*Task prompt:*
Write out again, exactly, the lines below starting at the one with "Screen dimensions: 1532x784" and ending at the one with "This screenshot has height=499, width=1240.".

*Given entries:*
*** Begin section ***
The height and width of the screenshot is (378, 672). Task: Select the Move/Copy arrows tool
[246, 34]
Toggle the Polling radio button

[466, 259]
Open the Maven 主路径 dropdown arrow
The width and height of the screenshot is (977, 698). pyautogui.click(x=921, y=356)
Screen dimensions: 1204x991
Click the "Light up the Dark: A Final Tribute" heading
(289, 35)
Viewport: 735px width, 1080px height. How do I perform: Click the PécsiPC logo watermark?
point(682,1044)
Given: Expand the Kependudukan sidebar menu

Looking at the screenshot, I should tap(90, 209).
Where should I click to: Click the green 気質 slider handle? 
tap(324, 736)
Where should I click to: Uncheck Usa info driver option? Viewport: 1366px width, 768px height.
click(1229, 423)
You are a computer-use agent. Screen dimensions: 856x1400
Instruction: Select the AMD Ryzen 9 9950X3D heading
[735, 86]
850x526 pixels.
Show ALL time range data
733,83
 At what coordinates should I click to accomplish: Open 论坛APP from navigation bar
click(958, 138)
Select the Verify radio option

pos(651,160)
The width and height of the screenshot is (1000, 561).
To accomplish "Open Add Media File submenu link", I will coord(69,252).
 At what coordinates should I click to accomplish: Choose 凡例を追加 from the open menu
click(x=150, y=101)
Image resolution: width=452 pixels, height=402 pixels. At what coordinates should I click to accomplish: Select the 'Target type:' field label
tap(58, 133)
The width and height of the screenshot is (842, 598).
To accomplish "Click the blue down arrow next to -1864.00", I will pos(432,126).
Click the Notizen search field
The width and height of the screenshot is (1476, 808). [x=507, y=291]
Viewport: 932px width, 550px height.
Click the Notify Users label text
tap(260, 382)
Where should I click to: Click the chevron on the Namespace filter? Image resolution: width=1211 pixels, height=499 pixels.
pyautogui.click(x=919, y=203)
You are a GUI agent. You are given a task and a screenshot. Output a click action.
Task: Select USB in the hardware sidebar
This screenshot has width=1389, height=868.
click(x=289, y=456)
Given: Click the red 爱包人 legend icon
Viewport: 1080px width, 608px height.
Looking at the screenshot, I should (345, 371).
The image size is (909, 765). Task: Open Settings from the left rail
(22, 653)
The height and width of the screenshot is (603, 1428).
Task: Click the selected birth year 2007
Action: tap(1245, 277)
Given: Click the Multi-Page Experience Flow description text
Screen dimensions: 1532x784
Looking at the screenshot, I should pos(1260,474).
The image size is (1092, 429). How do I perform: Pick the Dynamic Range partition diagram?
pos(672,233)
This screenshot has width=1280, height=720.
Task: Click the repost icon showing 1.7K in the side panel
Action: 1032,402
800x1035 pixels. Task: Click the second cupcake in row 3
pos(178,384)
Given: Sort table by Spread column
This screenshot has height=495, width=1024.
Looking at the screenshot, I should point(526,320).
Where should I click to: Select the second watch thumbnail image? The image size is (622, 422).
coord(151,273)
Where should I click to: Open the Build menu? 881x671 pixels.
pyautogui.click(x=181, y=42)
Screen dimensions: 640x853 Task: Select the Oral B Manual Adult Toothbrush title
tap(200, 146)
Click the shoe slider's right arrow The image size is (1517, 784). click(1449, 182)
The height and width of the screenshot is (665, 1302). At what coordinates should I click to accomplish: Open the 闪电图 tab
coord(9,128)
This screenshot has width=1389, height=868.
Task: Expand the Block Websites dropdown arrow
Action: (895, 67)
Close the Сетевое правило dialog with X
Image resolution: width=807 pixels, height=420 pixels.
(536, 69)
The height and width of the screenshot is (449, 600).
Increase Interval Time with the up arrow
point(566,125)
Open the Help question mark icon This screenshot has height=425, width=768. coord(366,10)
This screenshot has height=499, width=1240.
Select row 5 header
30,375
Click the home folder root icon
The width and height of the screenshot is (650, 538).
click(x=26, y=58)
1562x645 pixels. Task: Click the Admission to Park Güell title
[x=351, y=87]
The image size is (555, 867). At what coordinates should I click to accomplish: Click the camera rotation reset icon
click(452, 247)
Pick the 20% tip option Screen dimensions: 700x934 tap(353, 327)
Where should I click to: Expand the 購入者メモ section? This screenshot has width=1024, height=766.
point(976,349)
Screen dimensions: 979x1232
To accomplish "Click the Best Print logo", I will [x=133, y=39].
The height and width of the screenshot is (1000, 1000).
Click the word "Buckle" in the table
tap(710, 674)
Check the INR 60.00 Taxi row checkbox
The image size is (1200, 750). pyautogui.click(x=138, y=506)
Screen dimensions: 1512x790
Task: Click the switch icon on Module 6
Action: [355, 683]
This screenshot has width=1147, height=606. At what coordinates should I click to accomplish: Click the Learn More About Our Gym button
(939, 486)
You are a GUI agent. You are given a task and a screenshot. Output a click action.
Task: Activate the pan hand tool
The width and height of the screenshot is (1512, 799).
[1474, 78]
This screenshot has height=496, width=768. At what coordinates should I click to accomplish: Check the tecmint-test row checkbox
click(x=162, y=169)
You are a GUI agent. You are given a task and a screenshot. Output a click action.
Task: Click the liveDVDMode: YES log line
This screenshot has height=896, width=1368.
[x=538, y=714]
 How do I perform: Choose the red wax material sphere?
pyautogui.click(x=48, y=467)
*** End section ***
*Solution to this exercise:*
Screen dimensions: 1532x784
Looking at the screenshot, I should pos(1260,474).
The image size is (1092, 429). How do I perform: Pick the Dynamic Range partition diagram?
pos(672,233)
This screenshot has width=1280, height=720.
Task: Click the repost icon showing 1.7K in the side panel
Action: 1032,402
800x1035 pixels. Task: Click the second cupcake in row 3
pos(178,384)
Given: Sort table by Spread column
This screenshot has height=495, width=1024.
Looking at the screenshot, I should point(526,320).
Where should I click to: Select the second watch thumbnail image? The image size is (622, 422).
coord(151,273)
Where should I click to: Open the Build menu? 881x671 pixels.
pyautogui.click(x=181, y=42)
Screen dimensions: 640x853 Task: Select the Oral B Manual Adult Toothbrush title
tap(200, 146)
Click the shoe slider's right arrow The image size is (1517, 784). click(1449, 182)
The height and width of the screenshot is (665, 1302). At what coordinates should I click to accomplish: Open the 闪电图 tab
coord(9,128)
This screenshot has width=1389, height=868.
Task: Expand the Block Websites dropdown arrow
Action: (895, 67)
Close the Сетевое правило dialog with X
Image resolution: width=807 pixels, height=420 pixels.
(536, 69)
The height and width of the screenshot is (449, 600).
Increase Interval Time with the up arrow
point(566,125)
Open the Help question mark icon This screenshot has height=425, width=768. coord(366,10)
This screenshot has height=499, width=1240.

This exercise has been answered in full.